Speidel died in Vienna at the age of 75. He is buried in a grave dedicated to him in the Sieveringer Friedhof.

== Quotes ==
The source of these quotations is Ludwig Hevesis' article Ludwig Speidel, Writer in Biographischen Jahrbuch und deutscher Nekrolog (1906).
- "Das Feuilleton ist die Unsterblichkeit eines Tages.“
- A propos Ludwig Anzengruber: "As long as Anzengruber wrote, no other German poet has put more solid content into dramatic forms."
- A propos Johannes Brahms: "An excellent composer, one of the brightest lights of contemporary German music ...", but also "... a far too worldly-wise, ironic nature, which looks far too deeply into people to care about their current applause."
- Speaking of Anton Bruckner: "Mesner figure with the emperor's skull"
- A propos Grillparzer's Ein Bruderzwist in Habsburg: "One of the poets seems so fairy-tale like an enchanted Habsburg prince, condemned by day to be the archives director of the Court Chamber and at night writing down memories of his glorious past".
- A propos Hans Makart: "Where this youthful talent is headed, the gods know. It is to be feared, unfortunately, that it will lose itself in empty virtuosity.
- A propos Carl Rahl: "For the first time since Schubert, Vienna has again produced a great creative artist, but one treats him as if the geniuses in this country were like thistles' heads."
- A propos Ferdinand Raimund: "If there was a poet in Vienna, it was Raimund."
- A propos Franz Schubert: "The greatest symphonist after Beethoven".
- A propos Richard Wagner: "Wagner's music, on the other hand, is thoroughly external, sensual in the bad sense of the word, homely, briefly un-German ..."
"Wagner is artistically not the expression of the German spirit, but only a distortion of it [...] he is an inwardly unproductive, an artificial, hollow, reflected nature ..."

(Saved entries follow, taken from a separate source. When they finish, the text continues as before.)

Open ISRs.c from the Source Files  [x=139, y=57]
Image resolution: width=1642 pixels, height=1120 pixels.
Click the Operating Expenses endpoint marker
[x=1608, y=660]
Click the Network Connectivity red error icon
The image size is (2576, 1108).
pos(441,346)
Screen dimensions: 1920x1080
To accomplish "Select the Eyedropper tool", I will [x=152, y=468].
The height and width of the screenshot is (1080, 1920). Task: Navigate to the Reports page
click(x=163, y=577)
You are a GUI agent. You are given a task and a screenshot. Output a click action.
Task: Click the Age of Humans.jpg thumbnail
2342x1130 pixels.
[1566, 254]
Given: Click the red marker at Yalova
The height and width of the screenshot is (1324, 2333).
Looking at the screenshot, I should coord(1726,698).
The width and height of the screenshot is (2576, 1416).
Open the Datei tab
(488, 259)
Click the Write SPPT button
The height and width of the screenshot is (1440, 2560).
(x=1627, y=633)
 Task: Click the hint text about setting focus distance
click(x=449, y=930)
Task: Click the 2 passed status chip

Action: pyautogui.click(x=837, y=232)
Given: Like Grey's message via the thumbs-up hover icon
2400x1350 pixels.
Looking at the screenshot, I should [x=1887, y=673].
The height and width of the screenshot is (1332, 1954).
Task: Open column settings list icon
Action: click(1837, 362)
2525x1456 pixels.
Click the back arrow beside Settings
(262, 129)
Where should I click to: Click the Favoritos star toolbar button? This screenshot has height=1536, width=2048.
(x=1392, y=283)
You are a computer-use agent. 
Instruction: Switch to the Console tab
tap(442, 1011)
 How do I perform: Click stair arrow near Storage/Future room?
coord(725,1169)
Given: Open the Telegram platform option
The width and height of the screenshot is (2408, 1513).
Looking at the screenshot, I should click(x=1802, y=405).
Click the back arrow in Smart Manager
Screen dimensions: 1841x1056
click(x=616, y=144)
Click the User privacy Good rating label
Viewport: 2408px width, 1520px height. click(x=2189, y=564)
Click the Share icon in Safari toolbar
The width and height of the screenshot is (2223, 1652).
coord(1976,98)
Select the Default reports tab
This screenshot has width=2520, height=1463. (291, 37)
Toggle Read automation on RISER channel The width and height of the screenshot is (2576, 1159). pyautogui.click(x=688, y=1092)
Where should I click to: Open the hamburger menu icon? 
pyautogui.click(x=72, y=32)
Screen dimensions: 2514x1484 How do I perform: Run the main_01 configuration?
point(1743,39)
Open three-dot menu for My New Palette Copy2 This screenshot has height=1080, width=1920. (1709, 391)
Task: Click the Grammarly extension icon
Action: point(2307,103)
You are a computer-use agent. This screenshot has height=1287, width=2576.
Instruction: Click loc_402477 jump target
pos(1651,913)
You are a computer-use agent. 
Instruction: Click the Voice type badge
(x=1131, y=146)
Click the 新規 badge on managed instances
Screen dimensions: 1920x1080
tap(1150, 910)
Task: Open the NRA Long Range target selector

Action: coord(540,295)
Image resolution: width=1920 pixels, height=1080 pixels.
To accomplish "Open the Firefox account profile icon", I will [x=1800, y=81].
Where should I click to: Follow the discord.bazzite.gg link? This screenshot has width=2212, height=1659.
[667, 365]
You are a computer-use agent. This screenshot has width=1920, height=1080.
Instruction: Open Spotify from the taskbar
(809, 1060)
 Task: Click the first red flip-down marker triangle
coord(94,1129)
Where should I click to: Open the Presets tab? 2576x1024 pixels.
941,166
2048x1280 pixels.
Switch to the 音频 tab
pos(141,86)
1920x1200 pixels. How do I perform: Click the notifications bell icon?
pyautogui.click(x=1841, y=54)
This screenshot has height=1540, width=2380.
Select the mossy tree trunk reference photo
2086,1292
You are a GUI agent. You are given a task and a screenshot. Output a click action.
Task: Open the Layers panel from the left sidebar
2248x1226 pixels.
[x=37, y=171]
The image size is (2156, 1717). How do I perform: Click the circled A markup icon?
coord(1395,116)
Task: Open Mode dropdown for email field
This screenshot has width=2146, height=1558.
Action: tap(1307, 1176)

 Later, Speidel's attitude to Wagner softened and he wrote
"Apart from the values or unvalues of Wagner's music, it has one positive characteristic. The positive thing about it is that it arouses enthusiasm".
- A propos Ferdinand Georg Waldmüller: "Waldmüller's artistic heyday was short, hardly filling a decade. His best works fall into the 1940s and, just as he had not really wanted to succeed until then, his career rapidly went downhill from 1848 onwards."

== Work ==
 Independent publications during his lifetime
- Rahl’s athenischer Fries. Erläutert von Ludwig Speidel. Österreichischer Kunstverein, Vienna 1867.
- Bilder aus der Schillerzeit. Mit ungedruckten Briefen an Schiller. Edited by Ludwig Speidel and Hugo Wittmann. Spemann, Berlin 1884.
- Das Wiener Theater. In Die österreichisch-ungarische Monarchie in Wort und Bild (volume 3). K.-k. Hof- u. Staatsdruckerei, Vienna 1887.
- Theater. In Wien 1848–1888. Denkschrift zum 2. December 1888. Edited by the City Council of Vienna, 1888.
- Auf der Höhe. Zur Erinnerung an Wilhelm Schenner. O. V., o. O 1891.
- Kleine Schriften von Heinrich Natter. With a foreword by Ludwig Speidel. Edlinger, Innsbruck 1893.
- Ludwig Eisenberg: Adolf von Sonnenthal. Eine Künstlerlaufbahn als Beitrag zur modernen Burgtheater-Geschichte. With a foreword by Ludwig Speidel. . E. Pierson, Dresden 1896.
 Posthume Buchveröffentlichungen
- Ludwig Speidels Schriften.
  - Vol. 1: Persönlichkeiten. Biographisch-literarische Essays. Meyer & Jessen, Berlin 1910.
Online
  - Vol 2: Wiener Frauen und anderes Wienerische. Meyer & Jessen, Berlin 1910.
  - Vol 3. Heilige Zeiten. Weihnachtsblätter. Meyer & Jessen, Berlin 1911.
Online
  - Vol 4. Schauspieler. Meyer & Jessen, Berlin 1910.
Online
- Melodie der Landschaft. Essays. Selected and introduced by Eduard Frank. Volk- und Reich-Verlag, Prag/Wien 1943.
- Kritische Schriften. Selected, introduced and explained by Julius Rütsch. Artemis, Zürich 1963.
- Fanny Elßlers Fuß. Wiener Feuilletons. Edited by Joachim Schreck. Böhlau, Vienna 1989, ISBN 3-205-05221-8 (Österreichische Bibliothek; vol. 11) und Volk und Welt, Berlin 1989, ISBN 3-353-00542-0.